§ Task requirements
Would you please write out only the lines running from the top of the listing through the one holding "The height and", exactly, with both ends kept and pictures left out?

START Extracted records

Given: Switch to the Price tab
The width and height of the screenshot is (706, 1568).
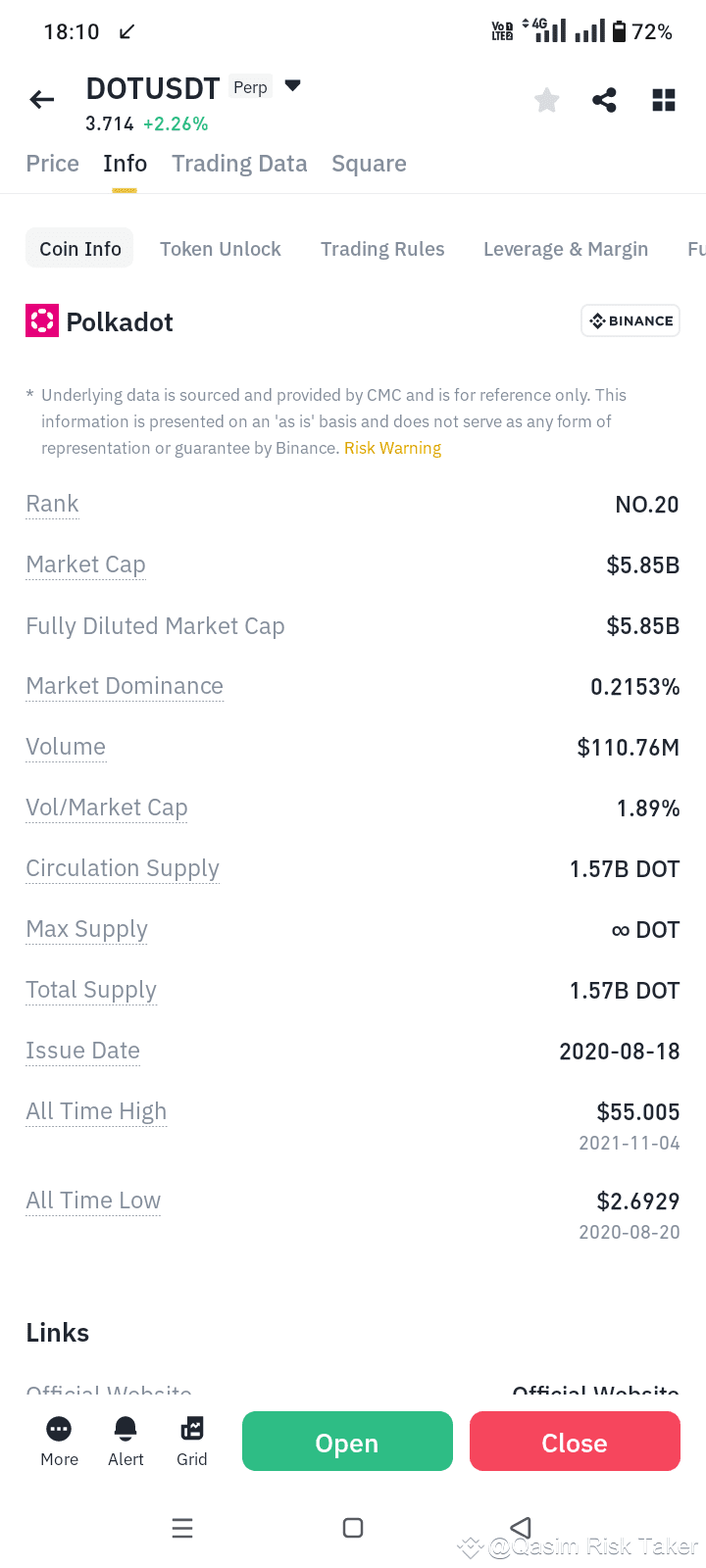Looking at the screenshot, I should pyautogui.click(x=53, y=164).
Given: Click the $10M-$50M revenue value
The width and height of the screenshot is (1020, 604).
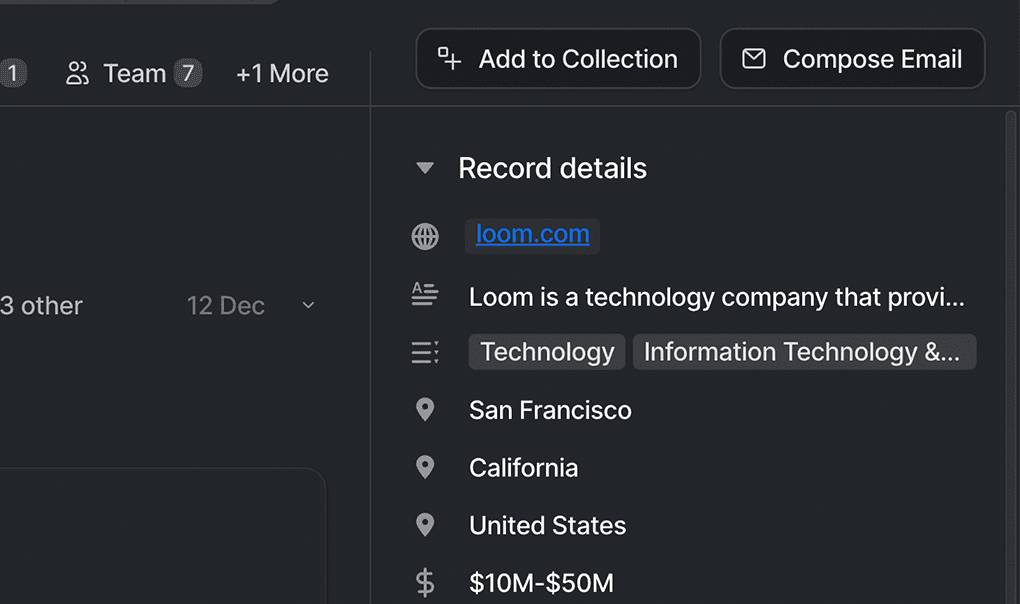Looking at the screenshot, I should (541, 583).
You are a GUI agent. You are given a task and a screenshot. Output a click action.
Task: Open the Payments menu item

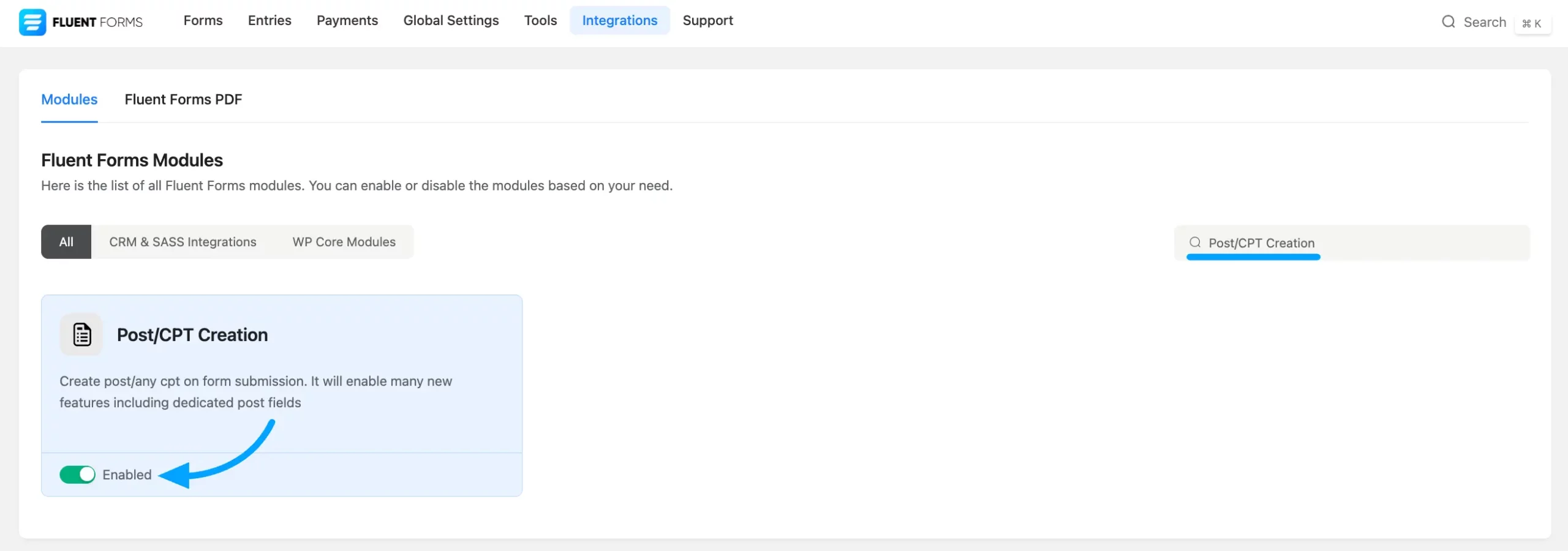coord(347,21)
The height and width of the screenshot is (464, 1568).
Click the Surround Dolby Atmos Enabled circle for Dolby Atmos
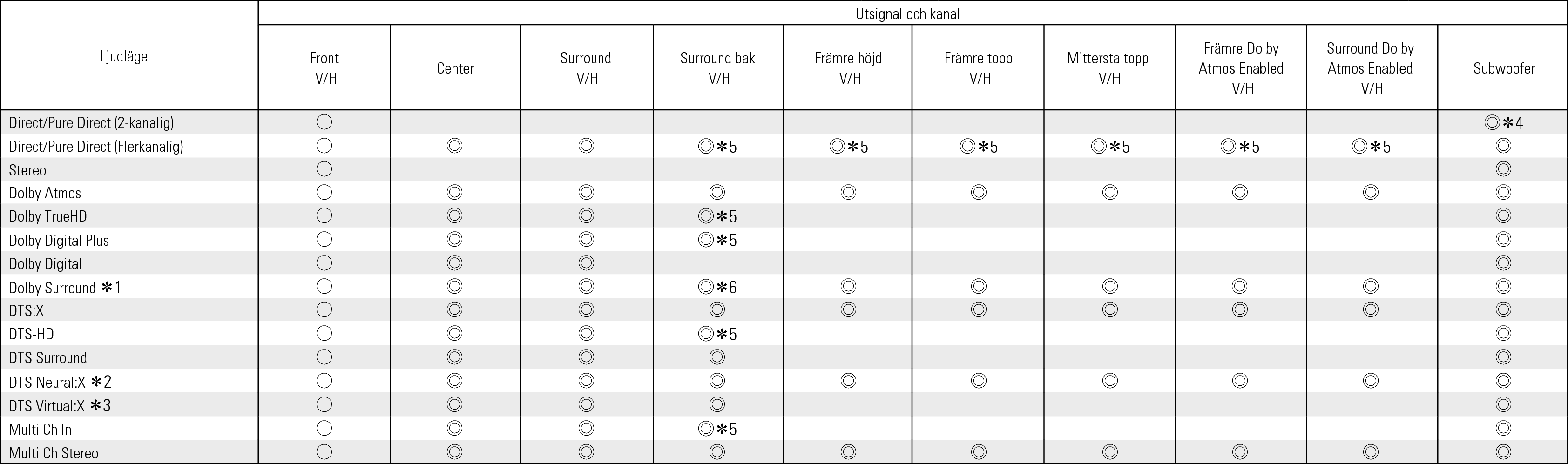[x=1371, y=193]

END Extracted records

§ Task result
Given: Switch to the Price tab
The width and height of the screenshot is (706, 1568).
Looking at the screenshot, I should pyautogui.click(x=53, y=164).
Given: Click the $10M-$50M revenue value
The width and height of the screenshot is (1020, 604).
Looking at the screenshot, I should (541, 583).
You are a GUI agent. You are given a task and a screenshot. Output a click action.
Task: Open the Payments menu item

coord(347,21)
The height and width of the screenshot is (464, 1568).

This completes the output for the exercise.